Selected text:
────────────────────

I can understand why Navy captains would keep logs – the military wants to keep meticulous records of everything. But in the film Dead Calm – http://www.imdb.com/title/tt0097162/ – a man who is simply taking a sea vacation with his wife in his private yacht logs everything that happens, the ship’s location at every day, in highly technical nautical language – what use would such records be? (Some, perhaps, to investigators in the event of disaster or crime at sea, such as happens in the film – but who goes to sea expecting something like that?) And I infer such is standard practice for all masters of craft, admirals and yachtsmen and all in between.
Yep. Standard practice, and for pretty much the reasons you surmise. Until fairly recently, the idea of a “pleasure cruise” was unheard-of, especially captaining your own boat. The log was necessary to let crew know exactly what happened while they were asleep, or otherwise occupied. It served as a record of disciplinary actions, weather conditions, crew morale, food conditions, etc. for anyone who came afetrwards, and acted as a reminder for the captain on later voyages.
The detailed ships log was not widely used until 1850, when the Royal Navy made it mandatory:
I don’t remember the entries in the film, but they were probably expanded for narrative effect. Some may use it as a Dear Diary as well, but the ship’s logs I’ve seen tend to eschew information on the skipper’s emotional state or the selection of dinner items. That being said, a good skipper should maintain time, distance, and location logs so as to locate his vessel and stay clear of any navigational hazards and be aware of shipping lanes. He or she who neglects this (and there are plenty of them about) does so at own peril.
It may seem quaint in these days with handheld GPS receivers, but even fifteen years ago, once you went over the horizon in the blue water the only things you have to guide you are your compass, the stars, ded reckoning, and the occasional pip of an atoll sticking up somewhere. Make a wrong calculation and you may end up thousands of miles off course, so maintaining accurate logs is important, and a GPS system is not an adequate substitute for this. (Old salts know that there are two kinds of marine electronics: those that have already failed, and those that are going to fail at the most inconvenient time in the near future.)

────────────────────

Repeat the passage on ships' logs from "The detailed ships" up to and including "at own peril.", putting "reefs and shoals" in place of "navigational hazards".

Given information:
────────────────────

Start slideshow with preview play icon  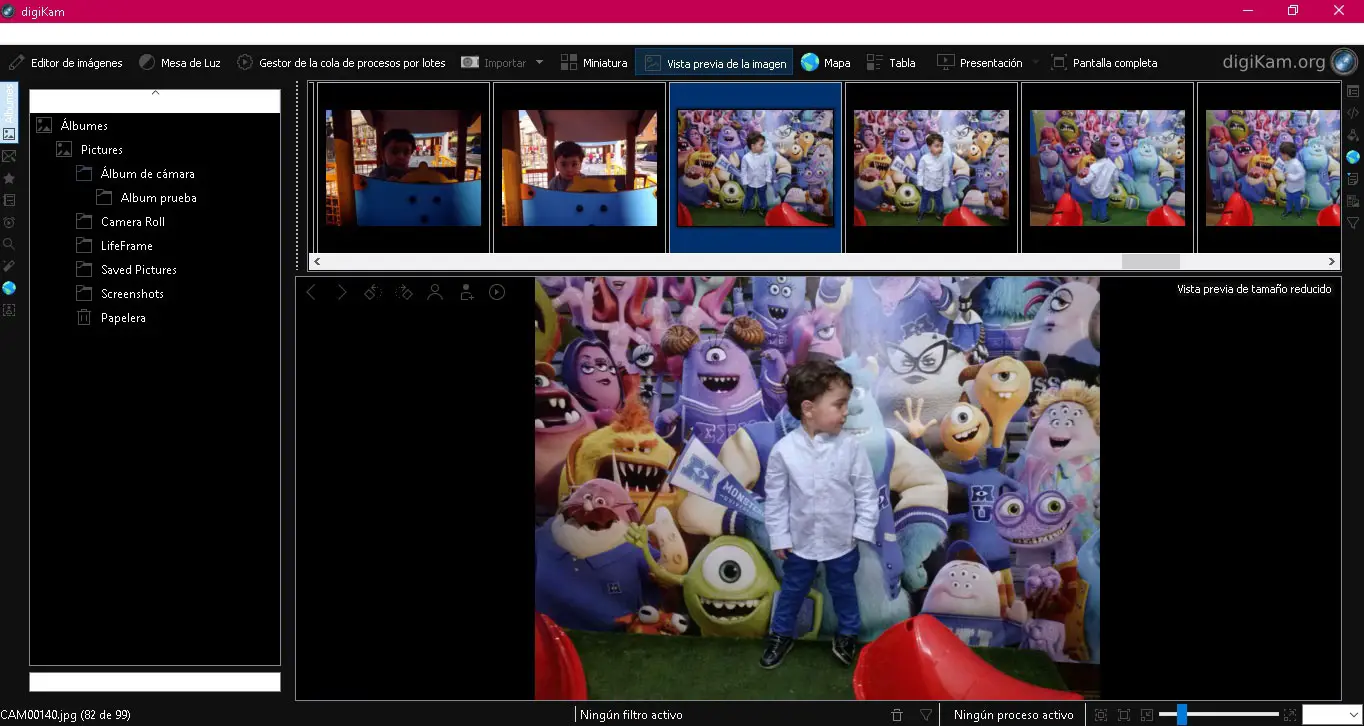point(497,292)
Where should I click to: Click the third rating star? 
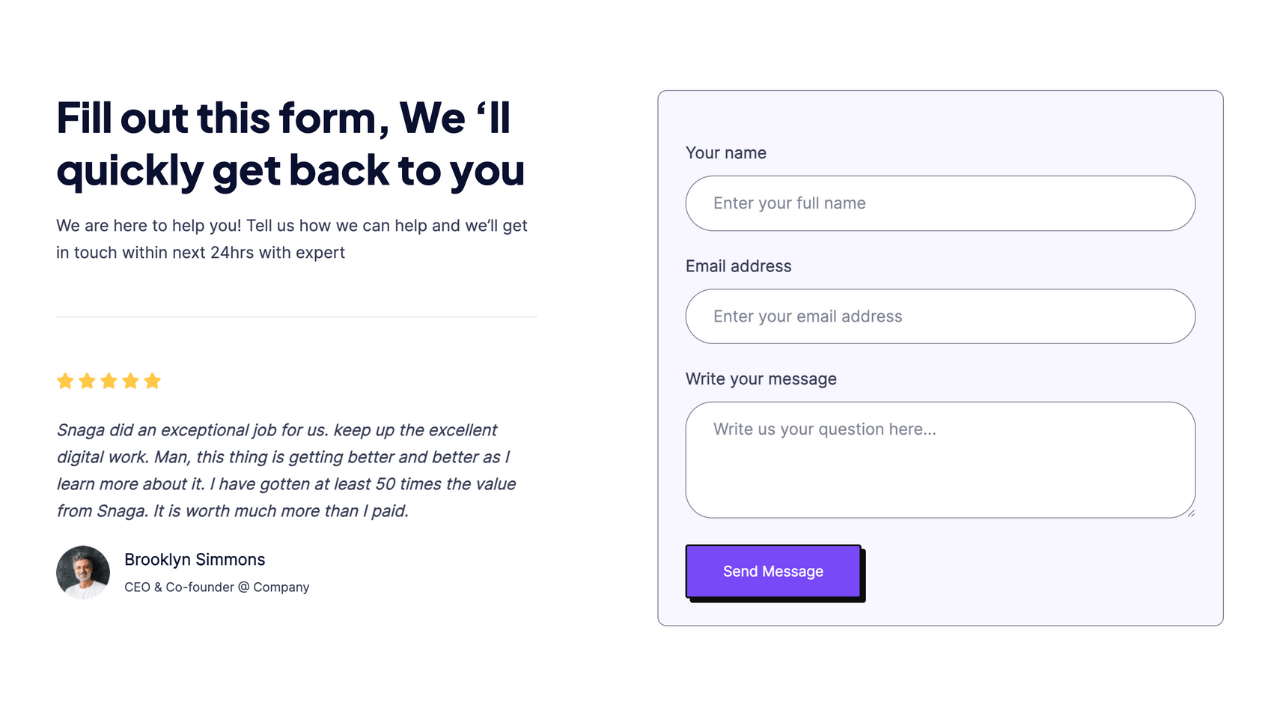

────────────────────

Finished task:
The detailed ships log was not widely used until 1850, when the Royal Navy made it mandatory:
I don’t remember the entries in the film, but they were probably expanded for narrative effect. Some may use it as a Dear Diary as well, but the ship’s logs I’ve seen tend to eschew information on the skipper’s emotional state or the selection of dinner items. That being said, a good skipper should maintain time, distance, and location logs so as to locate his vessel and stay clear of any reefs and shoals and be aware of shipping lanes. He or she who neglects this (and there are plenty of them about) does so at own peril.